本作も例外ではない。例えば、鈴芽役の原菜乃華については「感情と声の距離が誰よりも近い」ことを、草太役の松村北斗については「表現への追及と、絶え間ない内省と、切実な使命感」が草太の精神性と重なることを選考理由に挙げている。
とりわけ松村は、「椅子に変えられた人間」という極めて難しい役柄にも関わらず、感情のこもった声で見事な演技を披露。1700人のオーディションから主演の座をつかんだ原も、声優初挑戦とは思えない演技を披露している。
また、非声優陣を使った脇役の豪華さも新海作品の特徴だろう。
まず、環役を演じるのは深津絵里。新海は、選考理由について、「本音をぶつけ、うそのない叫びを聞かせてもらわないと成立しないキャラクター」と述べており、脇役にも切実さを求めていることが分かる。
また、神戸のスナックのママ二ノ宮ルミを演じるのは、伊藤沙莉。伊藤としては珍しく関西弁の役だが、独特のあたたかみのあるハスキーボイスで鈴芽の心情に寄り添っている。

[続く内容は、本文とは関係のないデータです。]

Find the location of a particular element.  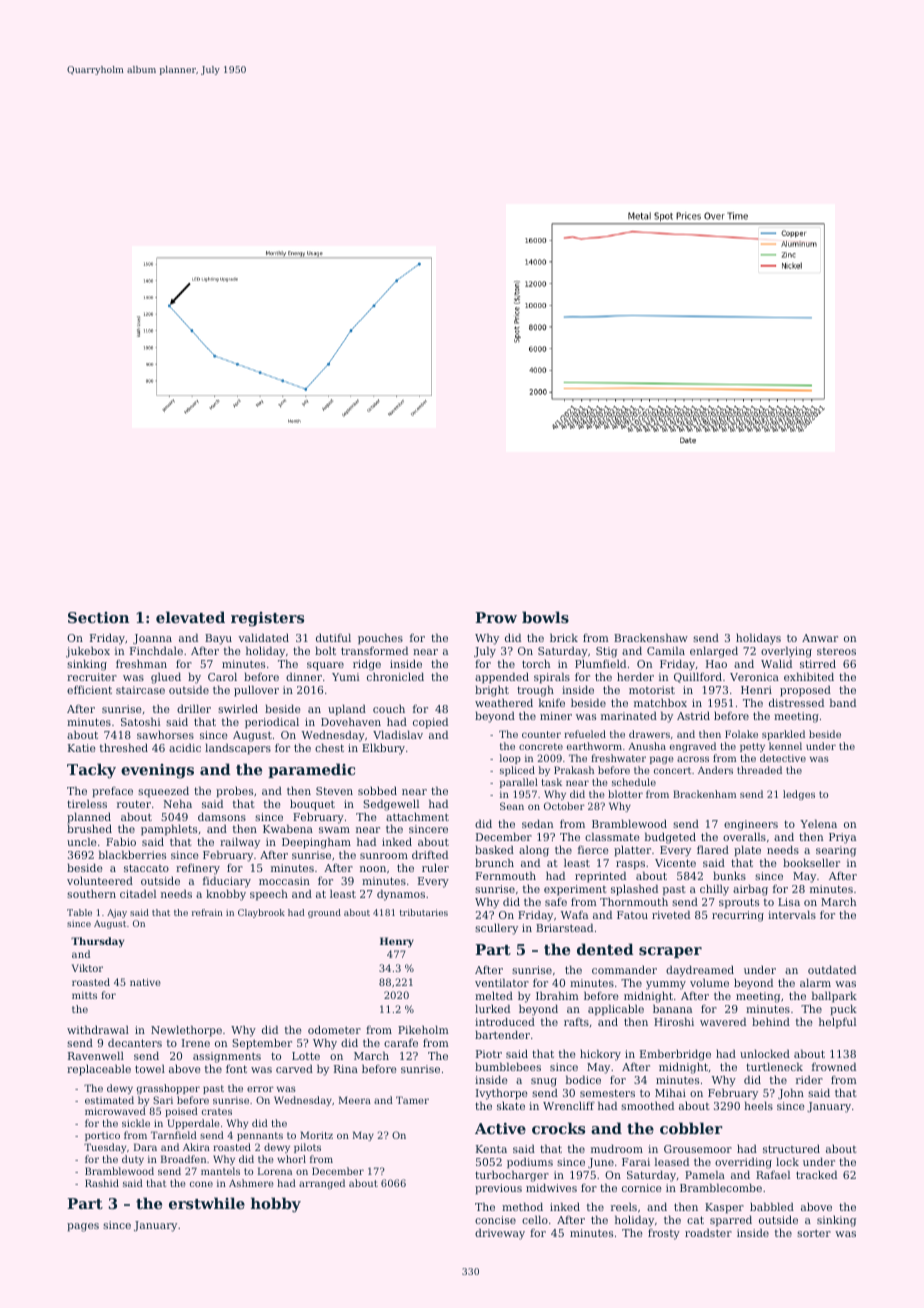

sorter is located at coordinates (814, 1233).
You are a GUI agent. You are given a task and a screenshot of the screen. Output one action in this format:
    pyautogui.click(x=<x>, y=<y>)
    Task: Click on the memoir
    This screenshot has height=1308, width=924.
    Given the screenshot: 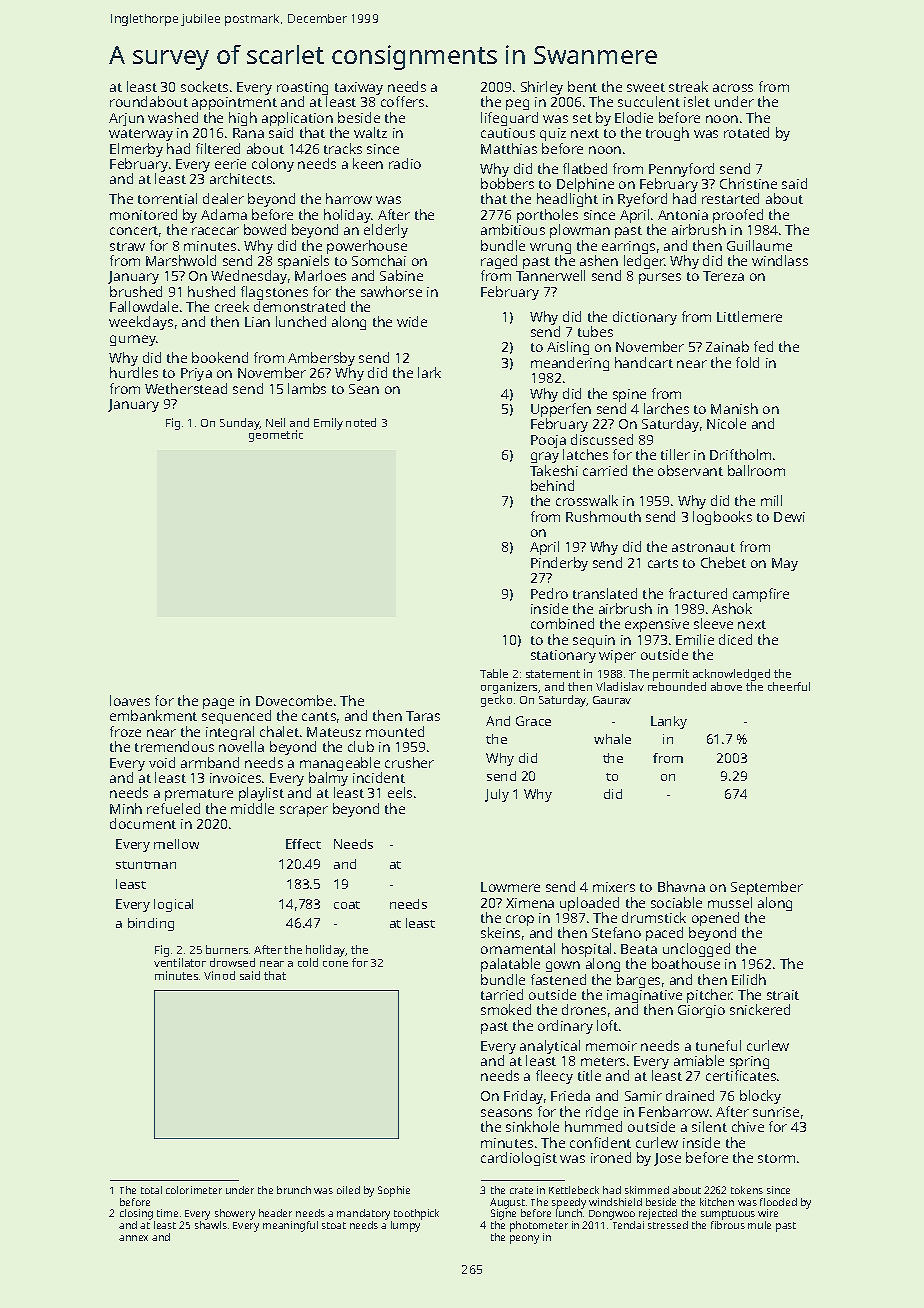 What is the action you would take?
    pyautogui.click(x=611, y=1046)
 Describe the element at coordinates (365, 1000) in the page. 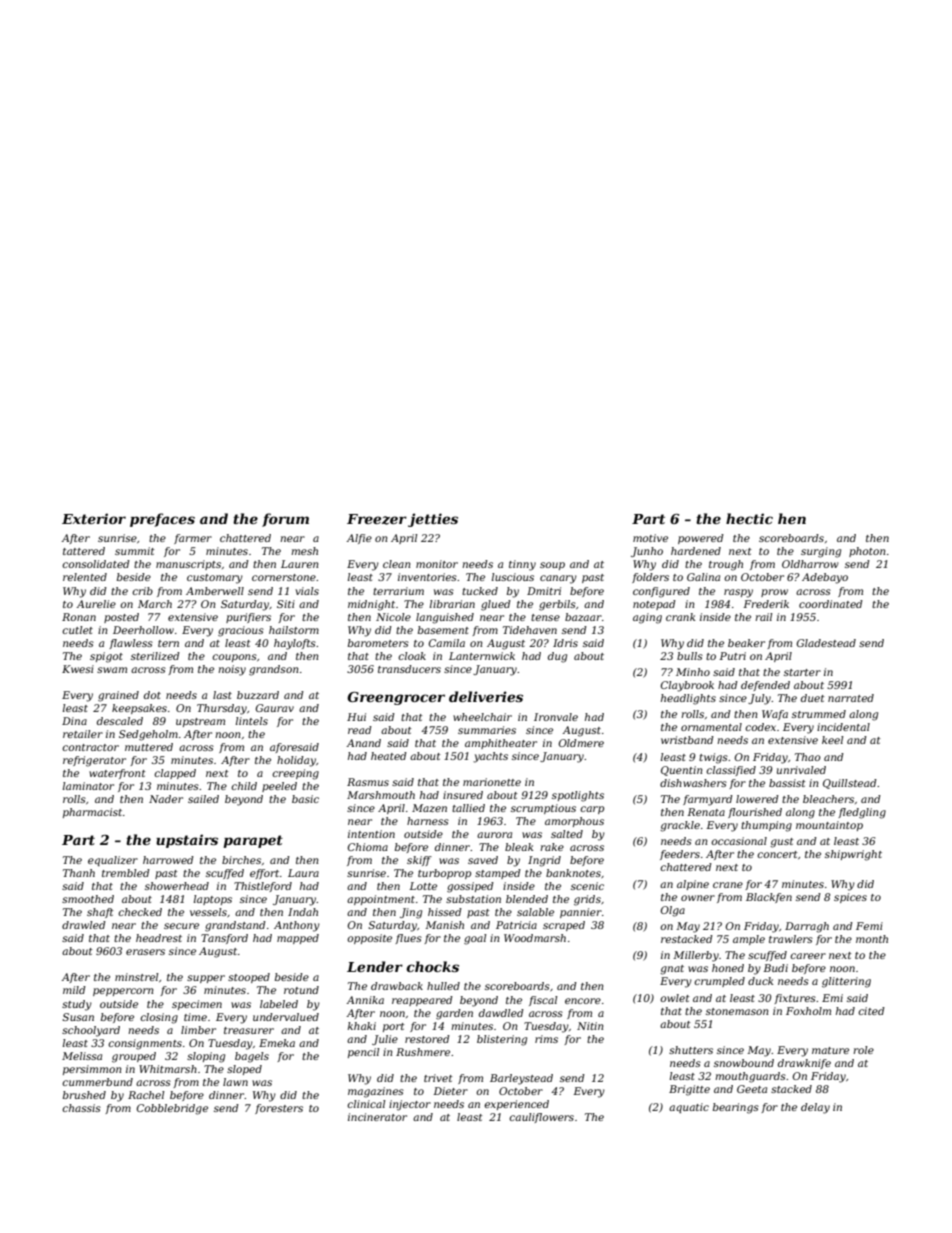

I see `Annika` at that location.
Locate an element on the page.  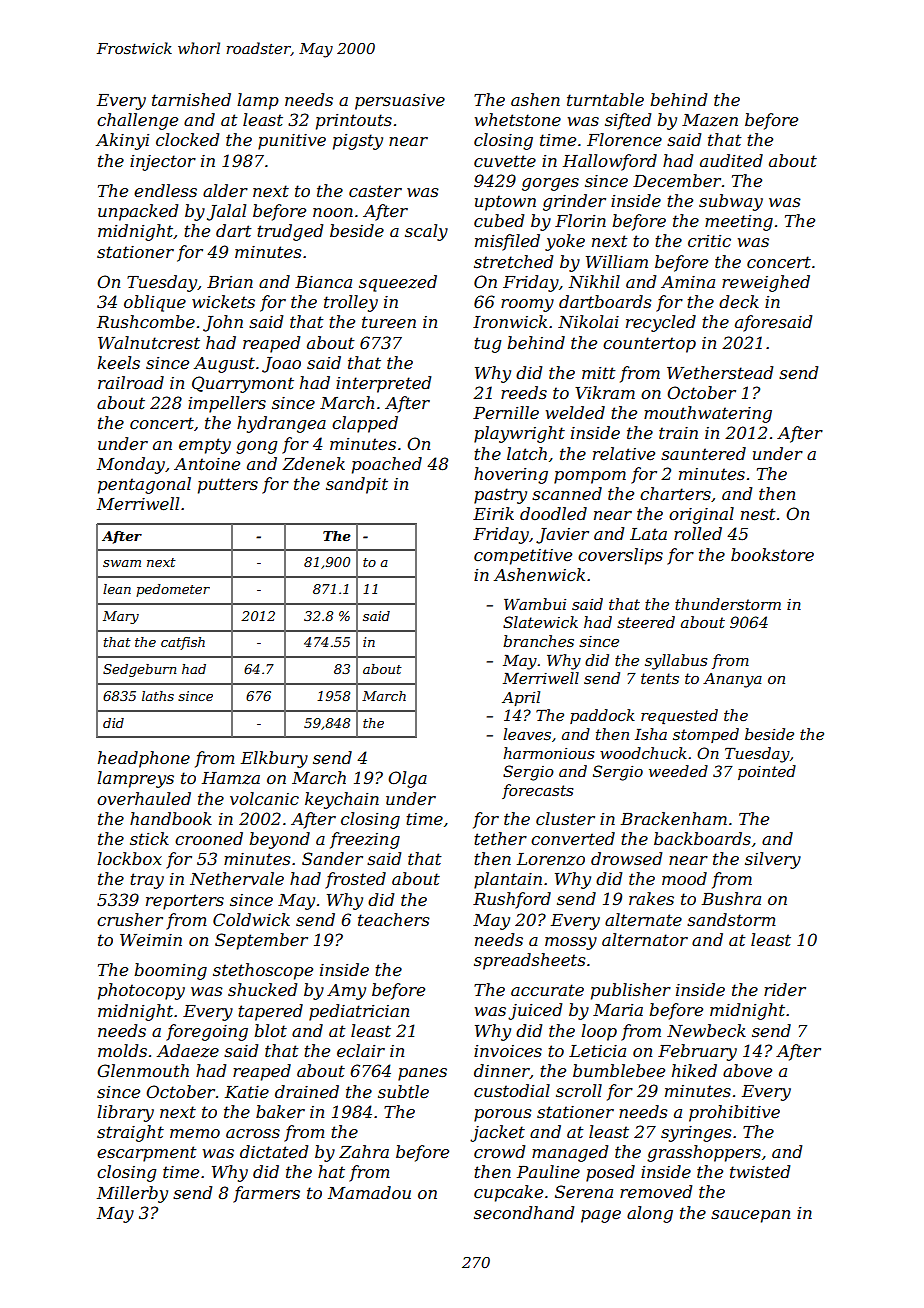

芹澤役の神木隆之介は『君の名は。』で主人公の瀧役を演じており、すでに新海とは気心知れた仲。演じる上で新海からは瀧とトーンで差別化を図るよう依頼を受けており、試行錯誤しながら低い声で演じることにしたという。
なお、本作では他にも、環の同僚の岡部稔役に染谷将太、鈴芽の母親の岩戸椿芽役に花澤香菜、草太の祖父の宗像羊朗役に松本白鸚と豪華キャストが名を連ねており、さながら演技合戦の様相を呈している。